Endometriosis Excision Surgeon
Dr. Farah Alvi
Hinsdale, Illinois
At a Glance
Strengths
- Recognizes endometriosis as a full-body disease, and is clear that birth control and pregnancy do not cure it
- Believes in giving patients the information they need to make their own decisions about their care
- Vocal about the harm of dismissing or minimizing women's pain
- Listed as an endometriosis specialist on UChicago Medicine's roster; the program uses advanced ultrasound imaging to look for deep disease
Worth Knowing
- A minority of accounts describe feeling pushed on treatment decisions, such as medication changes or IUD placement, against a much larger positive pattern
- Scheduling and front-desk problems come up in more than one recent account
From the Editor
Dr. Alvi is easy to find talking about endometriosis. Between an active Instagram account and a full teaching lecture she gave on endometriosis and adenomyosis, there is a lot of public material showing how she approaches the disease: as a full-body condition, treated by excision rather than ablation, with imaging and a team-based approach that looks beyond the reproductive organs.
Her fellowship was in minimally invasive surgery broadly rather than endometriosis specifically, but she trained under two surgeons who specialize in excision, and her first published paper is on excision surgery. Most patient accounts are warm and describe finding answers after years of being dismissed elsewhere. A smaller number describe feeling pushed on treatment decisions.
Patient Feedback
Patterns Across Patient Feedback
Endometriosis Focus
Endometriosis as a Central Focus Within a Gynecologic Surgery Practice
Dr. Alvi is a fellowship-trained minimally invasive gynecologic surgeon who practices with UChicago Medicine, with offices in Hinsdale, Northbrook, and the Chicago area. Endometriosis is one of the central conditions in the practice, treated alongside closely related conditions such as adenomyosis, fibroids, ovarian cysts, and pelvic pain. UChicago Medicine names Dr. Alvi among its endometriosis specialists.
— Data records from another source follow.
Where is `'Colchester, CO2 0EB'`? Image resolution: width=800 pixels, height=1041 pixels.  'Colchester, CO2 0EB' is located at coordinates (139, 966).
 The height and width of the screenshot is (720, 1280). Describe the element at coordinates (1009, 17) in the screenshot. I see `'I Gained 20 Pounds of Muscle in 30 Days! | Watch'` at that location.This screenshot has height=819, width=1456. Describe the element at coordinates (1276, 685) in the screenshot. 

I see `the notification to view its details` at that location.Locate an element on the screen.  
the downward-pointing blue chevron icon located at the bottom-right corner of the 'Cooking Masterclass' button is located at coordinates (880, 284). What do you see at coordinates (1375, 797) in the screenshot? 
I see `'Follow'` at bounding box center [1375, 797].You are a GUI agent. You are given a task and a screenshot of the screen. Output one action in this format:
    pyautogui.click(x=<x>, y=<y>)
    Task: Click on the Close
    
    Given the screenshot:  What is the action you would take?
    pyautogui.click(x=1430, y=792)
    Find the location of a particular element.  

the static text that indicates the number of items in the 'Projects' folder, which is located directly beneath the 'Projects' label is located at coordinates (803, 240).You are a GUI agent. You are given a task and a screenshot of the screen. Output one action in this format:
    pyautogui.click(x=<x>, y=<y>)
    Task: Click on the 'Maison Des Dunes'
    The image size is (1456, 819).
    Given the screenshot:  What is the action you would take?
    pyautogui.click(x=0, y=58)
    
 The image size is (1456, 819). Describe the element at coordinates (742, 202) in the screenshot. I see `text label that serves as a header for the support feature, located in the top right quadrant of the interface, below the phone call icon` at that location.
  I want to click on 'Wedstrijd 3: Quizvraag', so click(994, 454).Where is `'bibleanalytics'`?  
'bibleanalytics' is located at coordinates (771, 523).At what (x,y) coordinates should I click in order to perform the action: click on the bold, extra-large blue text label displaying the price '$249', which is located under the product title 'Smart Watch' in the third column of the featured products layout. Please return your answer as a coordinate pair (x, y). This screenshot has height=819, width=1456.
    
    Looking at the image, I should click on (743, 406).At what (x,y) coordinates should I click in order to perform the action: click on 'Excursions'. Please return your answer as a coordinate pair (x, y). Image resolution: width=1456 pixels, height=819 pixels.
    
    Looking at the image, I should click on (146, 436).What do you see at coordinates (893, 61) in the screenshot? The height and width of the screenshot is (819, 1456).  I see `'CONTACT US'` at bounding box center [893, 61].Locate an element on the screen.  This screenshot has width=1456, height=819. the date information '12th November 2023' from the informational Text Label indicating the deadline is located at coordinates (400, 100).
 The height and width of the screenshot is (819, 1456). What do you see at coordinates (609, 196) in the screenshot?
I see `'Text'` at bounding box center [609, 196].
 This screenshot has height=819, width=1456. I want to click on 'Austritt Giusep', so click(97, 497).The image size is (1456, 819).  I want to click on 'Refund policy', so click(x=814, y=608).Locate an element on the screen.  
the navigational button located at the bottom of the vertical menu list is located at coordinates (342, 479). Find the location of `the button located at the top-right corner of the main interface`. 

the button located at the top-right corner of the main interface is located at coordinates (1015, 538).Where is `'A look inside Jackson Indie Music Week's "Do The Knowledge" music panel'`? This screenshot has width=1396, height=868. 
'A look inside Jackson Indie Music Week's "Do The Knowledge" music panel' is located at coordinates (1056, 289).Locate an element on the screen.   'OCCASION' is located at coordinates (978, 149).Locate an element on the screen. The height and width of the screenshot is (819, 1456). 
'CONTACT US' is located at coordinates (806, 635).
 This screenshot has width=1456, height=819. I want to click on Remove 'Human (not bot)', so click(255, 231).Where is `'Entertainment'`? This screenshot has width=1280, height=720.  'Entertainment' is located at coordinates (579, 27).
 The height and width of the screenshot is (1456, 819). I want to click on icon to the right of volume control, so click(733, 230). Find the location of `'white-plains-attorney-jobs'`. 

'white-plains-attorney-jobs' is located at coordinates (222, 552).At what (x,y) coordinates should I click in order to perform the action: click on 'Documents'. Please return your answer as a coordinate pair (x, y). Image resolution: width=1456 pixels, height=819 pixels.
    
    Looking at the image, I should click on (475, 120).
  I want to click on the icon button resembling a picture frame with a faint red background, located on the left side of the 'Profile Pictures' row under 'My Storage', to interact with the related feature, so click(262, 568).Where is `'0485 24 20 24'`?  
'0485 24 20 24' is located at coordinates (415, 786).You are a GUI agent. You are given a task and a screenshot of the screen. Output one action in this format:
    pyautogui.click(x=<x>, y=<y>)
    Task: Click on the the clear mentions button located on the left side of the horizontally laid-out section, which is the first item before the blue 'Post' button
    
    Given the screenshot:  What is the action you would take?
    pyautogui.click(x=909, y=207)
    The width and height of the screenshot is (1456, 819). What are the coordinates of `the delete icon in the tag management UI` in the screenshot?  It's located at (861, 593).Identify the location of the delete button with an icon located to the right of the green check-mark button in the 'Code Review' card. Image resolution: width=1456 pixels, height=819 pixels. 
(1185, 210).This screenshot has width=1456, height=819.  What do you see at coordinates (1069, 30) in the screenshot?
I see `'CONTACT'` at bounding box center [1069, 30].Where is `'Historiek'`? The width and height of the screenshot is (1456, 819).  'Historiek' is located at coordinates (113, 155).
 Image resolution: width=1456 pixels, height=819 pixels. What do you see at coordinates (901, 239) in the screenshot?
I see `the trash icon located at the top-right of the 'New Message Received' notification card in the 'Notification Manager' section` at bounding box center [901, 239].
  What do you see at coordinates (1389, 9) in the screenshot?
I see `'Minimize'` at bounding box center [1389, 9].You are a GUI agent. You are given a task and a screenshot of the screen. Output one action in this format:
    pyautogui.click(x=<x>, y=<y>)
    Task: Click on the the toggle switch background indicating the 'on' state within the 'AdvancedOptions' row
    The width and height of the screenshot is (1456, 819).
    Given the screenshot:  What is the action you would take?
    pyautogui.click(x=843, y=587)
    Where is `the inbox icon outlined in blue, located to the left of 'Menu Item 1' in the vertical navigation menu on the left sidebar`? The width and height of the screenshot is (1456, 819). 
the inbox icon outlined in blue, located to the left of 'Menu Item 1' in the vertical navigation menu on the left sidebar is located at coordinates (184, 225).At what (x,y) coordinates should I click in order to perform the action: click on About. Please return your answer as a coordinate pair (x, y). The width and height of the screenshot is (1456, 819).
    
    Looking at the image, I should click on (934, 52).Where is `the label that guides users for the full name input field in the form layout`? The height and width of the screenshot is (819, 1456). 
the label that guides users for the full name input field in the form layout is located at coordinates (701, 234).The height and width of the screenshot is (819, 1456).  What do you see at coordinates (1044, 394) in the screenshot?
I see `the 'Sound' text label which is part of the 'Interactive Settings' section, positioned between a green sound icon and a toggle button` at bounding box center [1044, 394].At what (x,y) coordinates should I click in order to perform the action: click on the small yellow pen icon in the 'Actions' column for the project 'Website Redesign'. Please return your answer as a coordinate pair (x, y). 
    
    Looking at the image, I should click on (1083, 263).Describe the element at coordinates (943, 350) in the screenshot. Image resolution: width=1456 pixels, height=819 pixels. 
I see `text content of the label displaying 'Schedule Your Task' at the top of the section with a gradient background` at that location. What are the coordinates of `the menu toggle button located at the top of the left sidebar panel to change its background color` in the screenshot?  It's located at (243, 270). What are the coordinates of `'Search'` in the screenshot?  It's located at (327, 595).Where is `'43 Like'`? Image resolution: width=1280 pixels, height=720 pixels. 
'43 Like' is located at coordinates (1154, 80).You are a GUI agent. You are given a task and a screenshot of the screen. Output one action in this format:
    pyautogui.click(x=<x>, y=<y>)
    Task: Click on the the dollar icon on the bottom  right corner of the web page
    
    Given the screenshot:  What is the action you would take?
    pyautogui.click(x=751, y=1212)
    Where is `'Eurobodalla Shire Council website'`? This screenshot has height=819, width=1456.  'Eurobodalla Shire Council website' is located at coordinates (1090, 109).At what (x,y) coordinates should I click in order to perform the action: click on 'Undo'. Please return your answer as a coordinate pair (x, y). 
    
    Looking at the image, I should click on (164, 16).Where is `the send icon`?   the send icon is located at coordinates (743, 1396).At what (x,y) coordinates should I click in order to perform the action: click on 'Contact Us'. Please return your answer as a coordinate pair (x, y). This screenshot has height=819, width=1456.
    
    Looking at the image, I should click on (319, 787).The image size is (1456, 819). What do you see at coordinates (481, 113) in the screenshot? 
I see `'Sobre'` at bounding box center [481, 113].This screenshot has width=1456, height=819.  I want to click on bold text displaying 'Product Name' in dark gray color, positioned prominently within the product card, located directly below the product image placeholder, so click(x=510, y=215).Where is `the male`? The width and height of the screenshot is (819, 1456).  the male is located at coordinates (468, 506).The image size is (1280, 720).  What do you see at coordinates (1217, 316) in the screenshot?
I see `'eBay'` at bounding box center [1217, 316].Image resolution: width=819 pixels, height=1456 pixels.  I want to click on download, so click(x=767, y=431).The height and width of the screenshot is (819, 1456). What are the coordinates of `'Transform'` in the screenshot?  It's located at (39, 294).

Across public writing and talks, endometriosis is described as a whole-body, inflammatory condition rather than only a reproductive one, and as a disease that is often missed or dismissed for years before it is diagnosed.
Surgical Method
Excision, Performed Laparoscopically and Robotically
The practice describes laparoscopic and robotic-assisted excision of endometriosis, an approach in which disease is cut out rather than burned away. In public teaching, excision is presented as the preferred approach for deep disease, and a clear distinction is drawn between excision and ablation, with ablation described as the less complete option for deep infiltrating disease. Robotic surgery is used in part for its magnified, three-dimensional view, which can help find and remove subtle or early lesions. Preserving ovarian tissue is described as a priority, especially when fertility is a goal. Patient accounts describe excision addressing disease in several locations, including the uterus, ovaries, the area behind the uterus, the rectovaginal region, and the ureter.
Other Areas of Specialty
Adenomyosis, Fibroids, and Fertility-Focused Care
Beyond endometriosis, adenomyosis is a significant area of focus. Adenomyosis is a related condition in which tissue grows into the muscle wall of the uterus. Published work includes a review of uterus-sparing options for adenomyosis, aimed at patients who want to avoid a hysterectomy. Other treated conditions include fibroids, managed with procedures such as myomectomy, which is the removal of fibroids, along with ovarian cysts, abnormal bleeding, and menopause care, supported by certification as a menopause practitioner. Fertility preservation is a recurring theme, both in surgical approach and in coordination with fertility specialists.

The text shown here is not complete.